◆ EXERCISE REQUIREMENTS ◆
Output, word for word, the line that contains "Where should I click to: Switch" and all lines after it in the records below, omitting pictures.

(Stored data entries)
+ + + + +
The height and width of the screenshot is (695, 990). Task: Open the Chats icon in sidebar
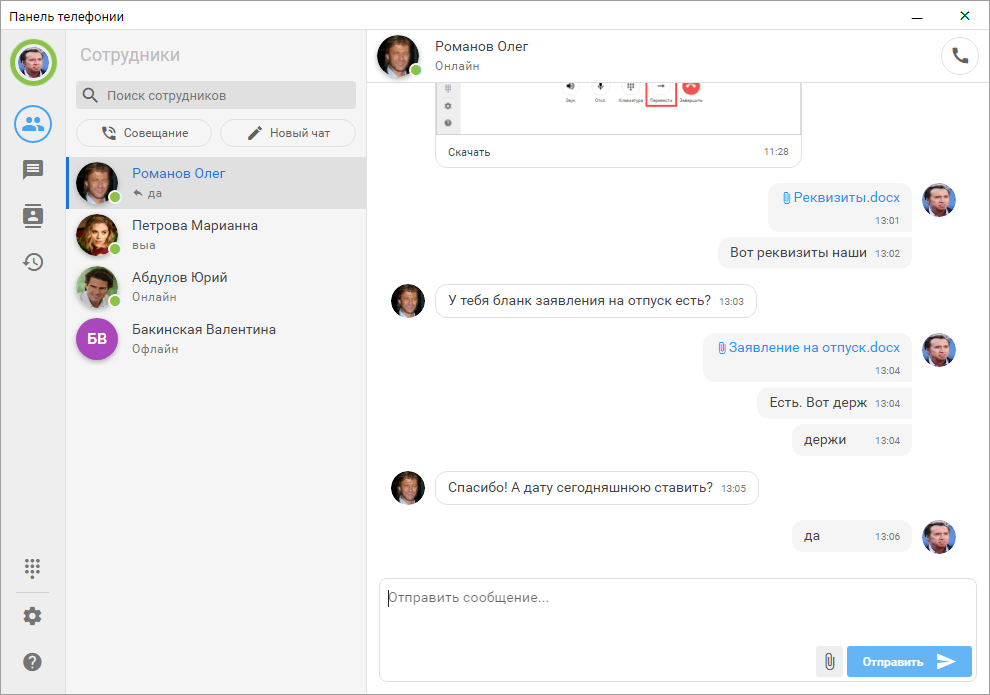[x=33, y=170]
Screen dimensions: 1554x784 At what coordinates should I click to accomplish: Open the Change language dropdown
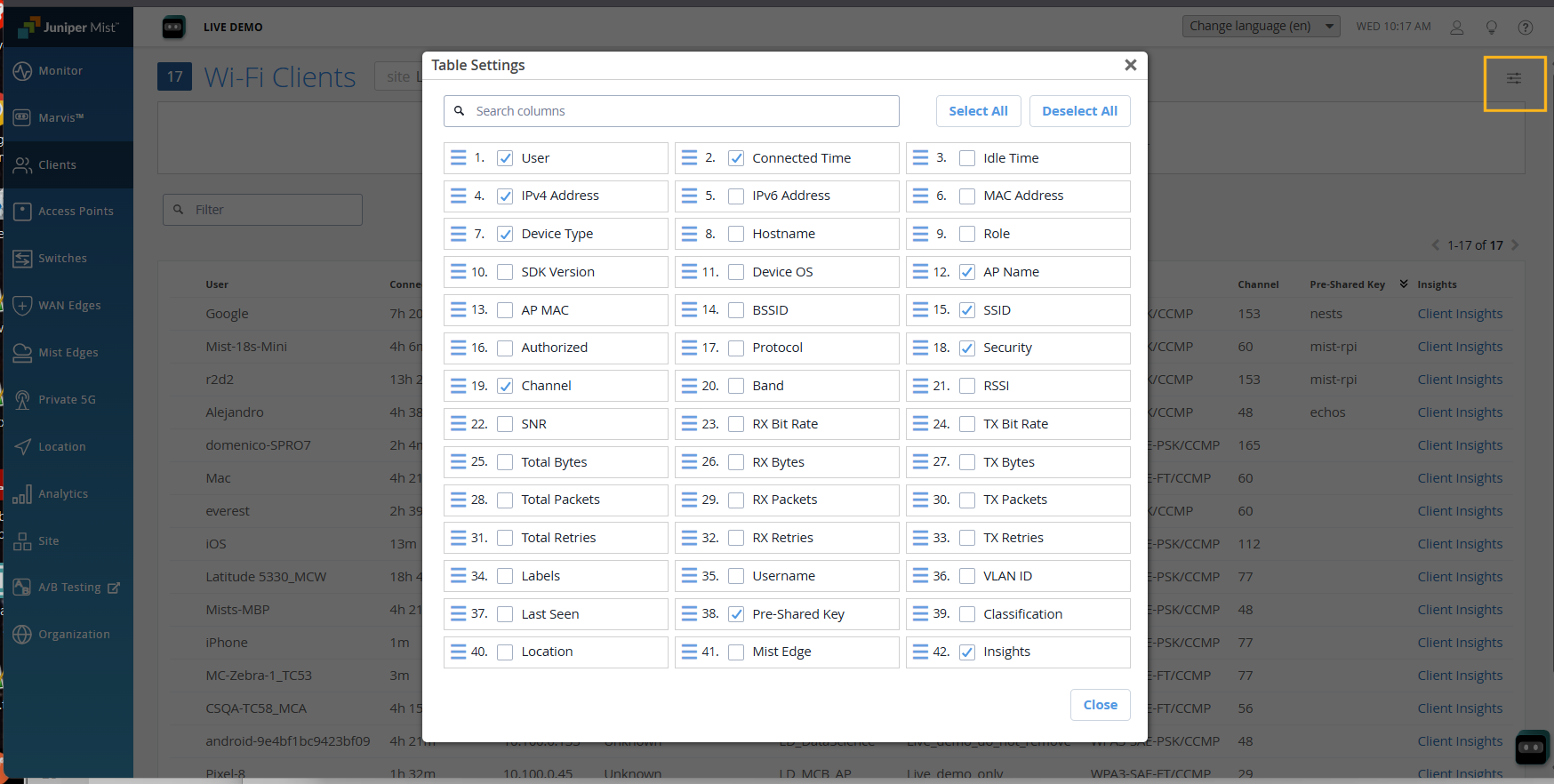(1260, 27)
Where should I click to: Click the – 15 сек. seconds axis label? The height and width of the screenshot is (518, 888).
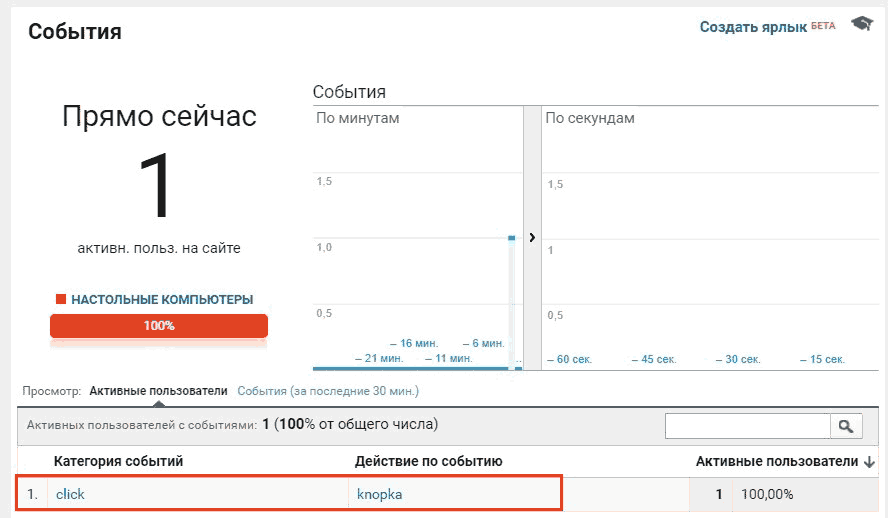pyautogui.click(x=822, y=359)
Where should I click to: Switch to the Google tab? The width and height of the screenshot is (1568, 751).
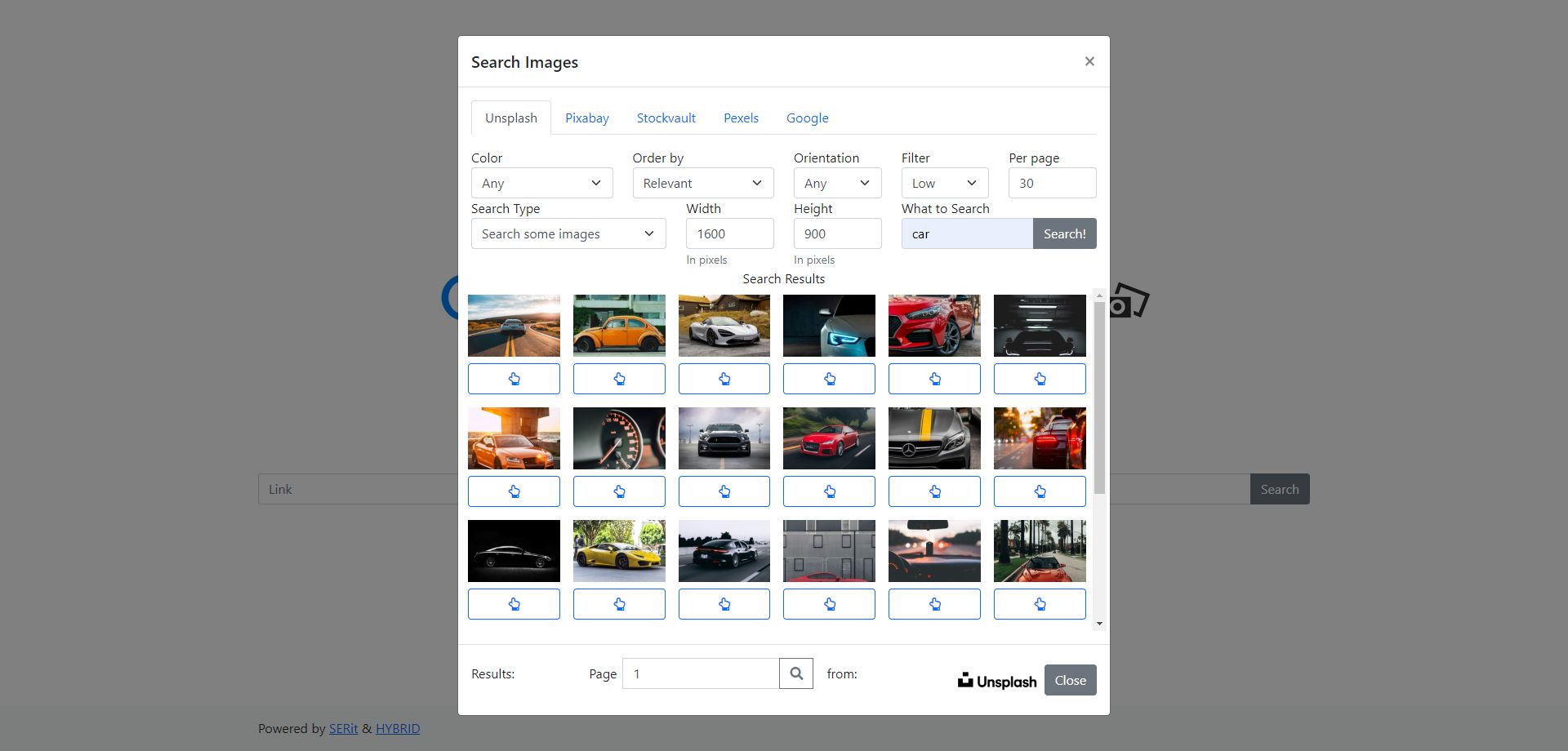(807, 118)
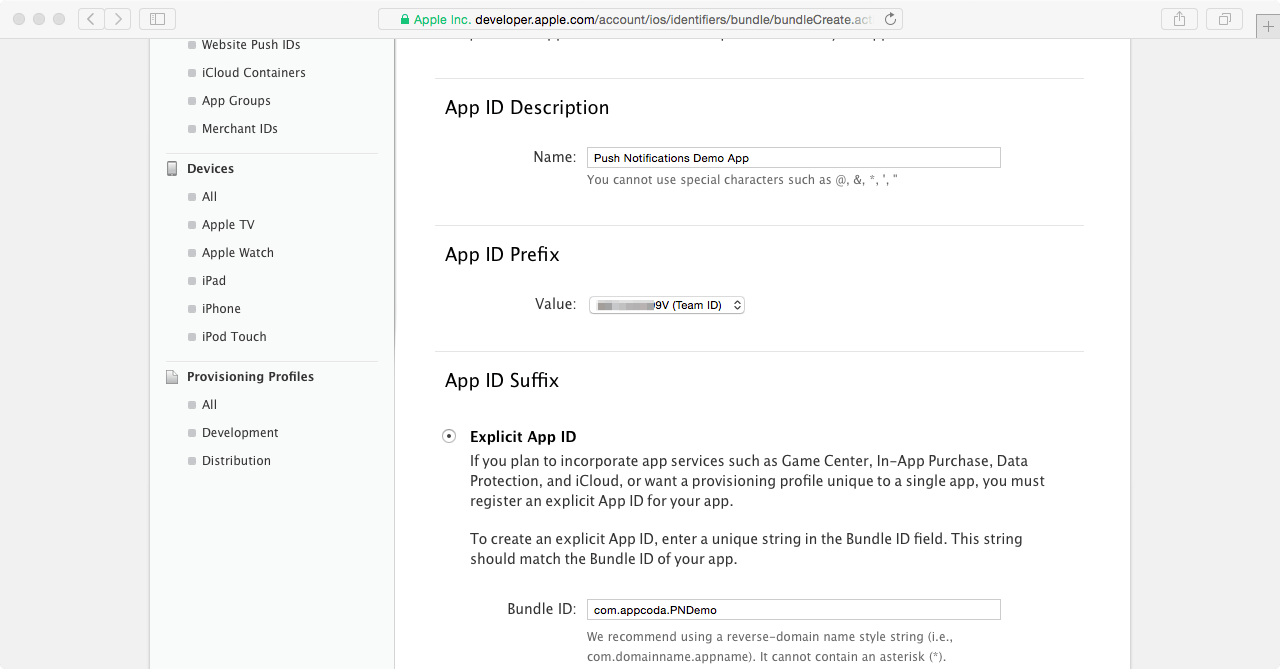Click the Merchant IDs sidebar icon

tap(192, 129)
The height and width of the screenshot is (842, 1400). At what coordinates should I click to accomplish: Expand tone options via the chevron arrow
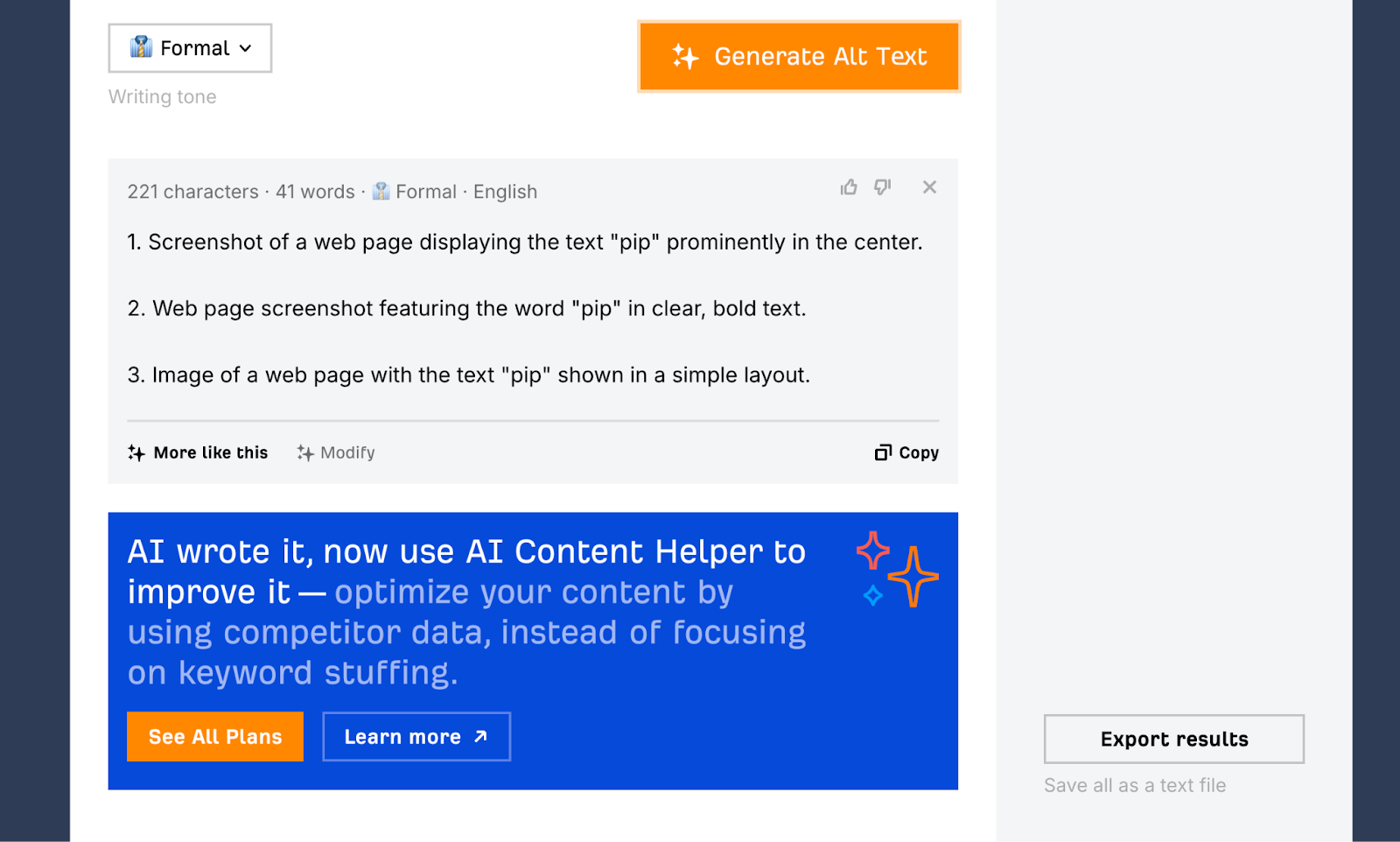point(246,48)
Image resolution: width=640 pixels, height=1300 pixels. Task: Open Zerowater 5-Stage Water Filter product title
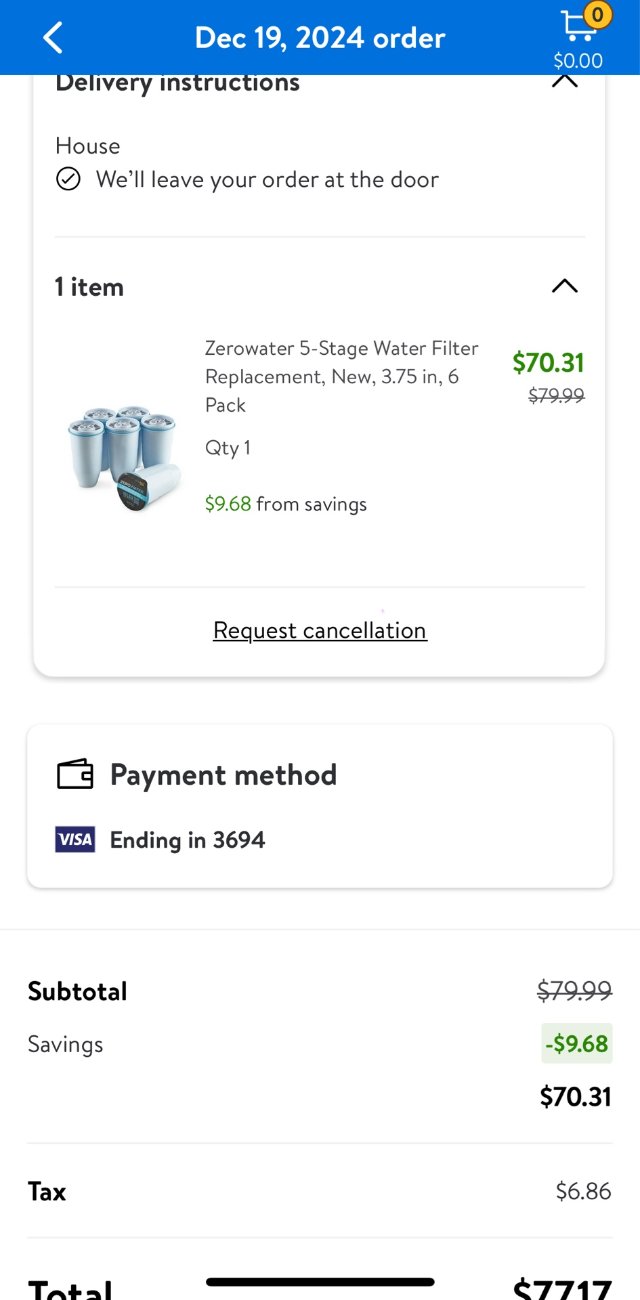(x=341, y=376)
+ + + + +
◆ ANSWER FOR THE TASK ◆
Where should I click to: Switch to the Google tab? The width and height of the screenshot is (1568, 751).
(807, 118)
Click the Merchant IDs sidebar icon

tap(192, 129)
The height and width of the screenshot is (842, 1400). At what coordinates should I click to accomplish: Expand tone options via the chevron arrow
point(246,48)
Image resolution: width=640 pixels, height=1300 pixels. Task: Open Zerowater 5-Stage Water Filter product title
(x=341, y=376)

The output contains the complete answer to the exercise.